Ars Technica reports that the National Institutes of Health released a study which show that wireless-phone only households are increasing – currently 15.8 percent of households. 

But that’s just part of it – other consumers are switching to VoIP services – gobbling up another 13.8 percent of U.S. households. 

There are certainly economic factors which result in this change - me, I cancelled my landline phone service when I realized I was paying less on a month-to-month basis on my cellphone than I was for a service I barely used.  Since then, I’ve moved around a lot (seven times in the past five years) and keeping the same cellphone instead of canceling and re-enabling service makes a hell of a lot of sense. 

But still – three out of ten consumers?  This is a major shift – and one that’s likely to continue as cellphone and VoIP quality gets better. 

Of course, there will be more demand for VoIP networking in the future – and with it, a need to monitor VoIP quality of experience.  But more than that is the idea that there is an entire infrastructure of phone lines – stretching from sea to shining sea and beyond – that connect the last mile to the local phone exchange. 

It seems like such a waste. 

But wait!  DSL service only uses the 25kHz and above part of the spectrum – 4kHz is reserved for voice.   If landlines are repurposed ONLY for data, with VoIP being another application on the all-data network, that could free up the 4kHz spectrum currently being used.  Maybe we can use that 0-4kHz band for broadband to rural homes – which can clearly get 4kHz data if they can get a phone call.

> **Record set**

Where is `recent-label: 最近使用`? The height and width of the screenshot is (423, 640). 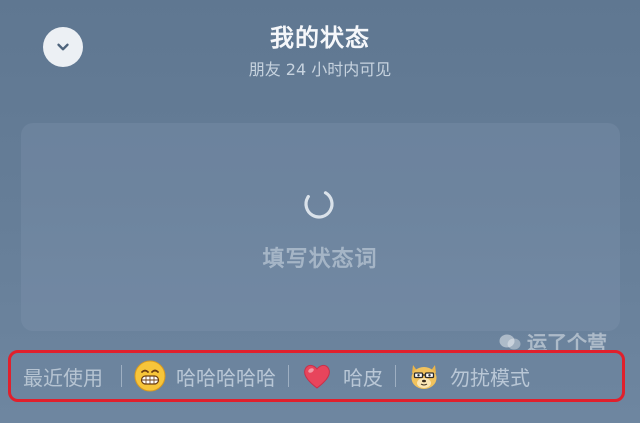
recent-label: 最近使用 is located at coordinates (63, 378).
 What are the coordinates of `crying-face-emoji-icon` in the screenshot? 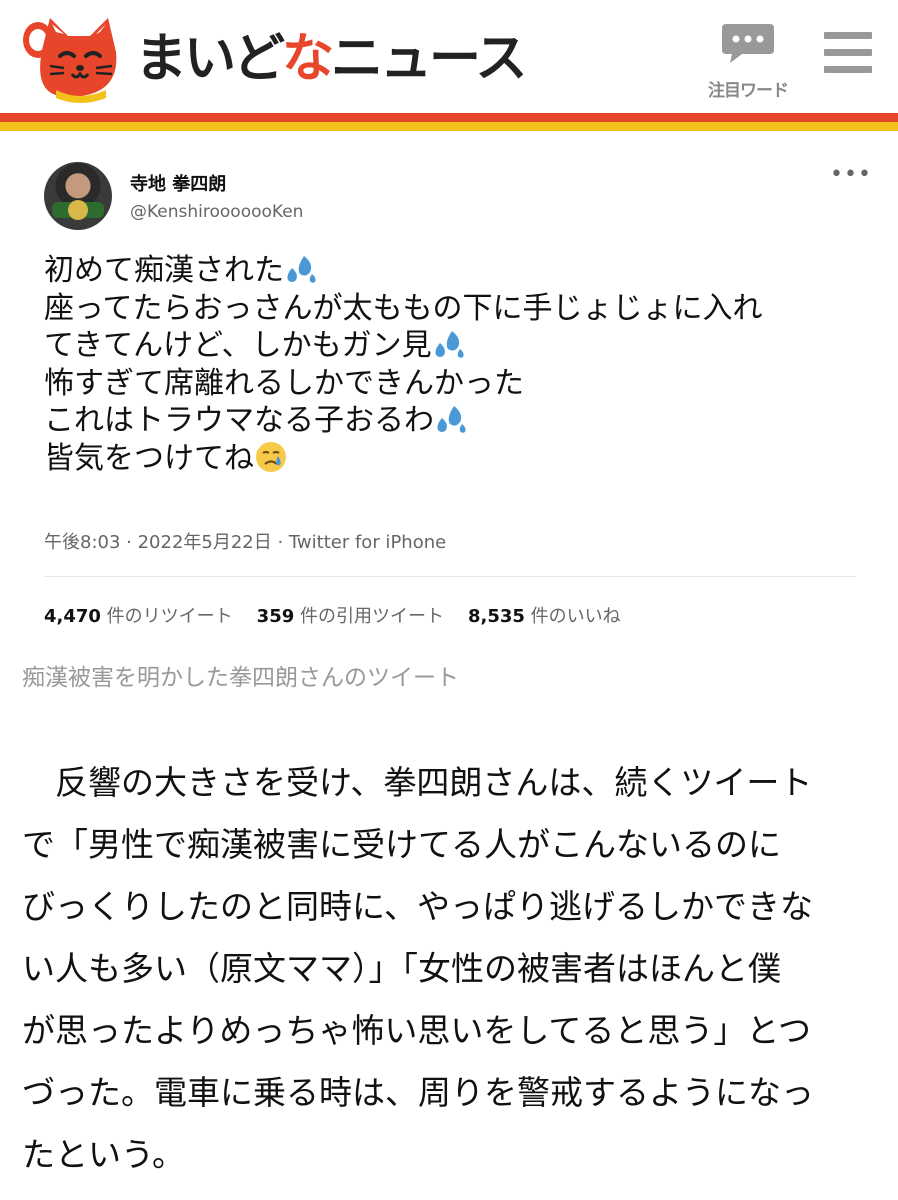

* * *

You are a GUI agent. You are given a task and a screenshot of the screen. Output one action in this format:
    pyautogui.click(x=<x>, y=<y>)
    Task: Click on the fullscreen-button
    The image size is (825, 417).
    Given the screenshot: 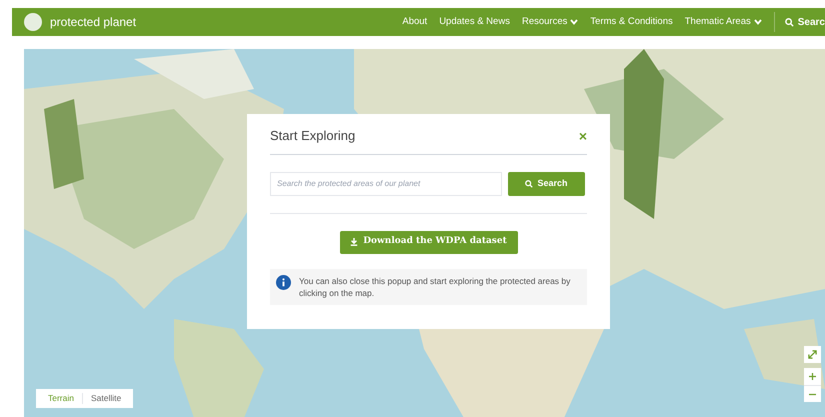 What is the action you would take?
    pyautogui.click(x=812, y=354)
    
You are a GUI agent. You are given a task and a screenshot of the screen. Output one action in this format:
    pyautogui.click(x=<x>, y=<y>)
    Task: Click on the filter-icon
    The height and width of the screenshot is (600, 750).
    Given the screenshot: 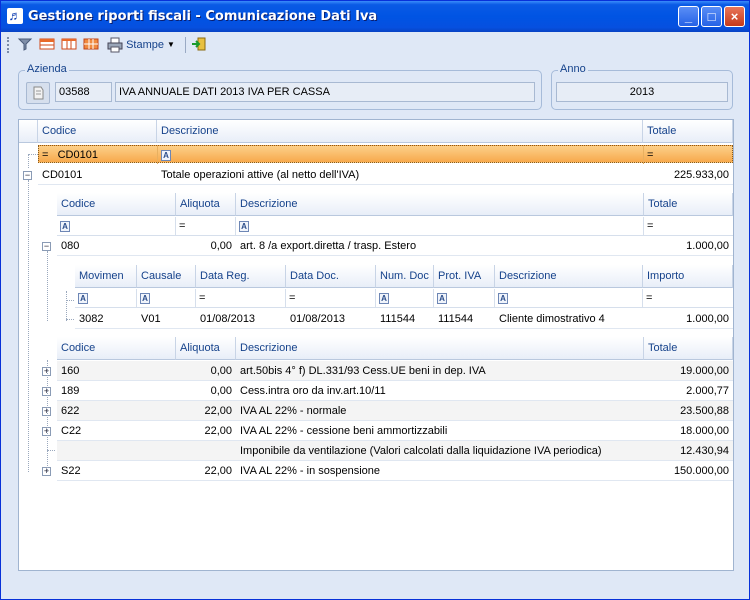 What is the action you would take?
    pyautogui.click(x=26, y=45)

> **Directions for this task**
Reproduce the passage about households giving up landline phones, starting with "Ars Technica reports" and going on through "percent of households.", swapping "wireless-phone only" out for "cellphone-only".

> **Result for this task**
Ars Technica reports that the National Institutes of Health released a study which show that cellphone-only households are increasing – currently 15.8 percent of households.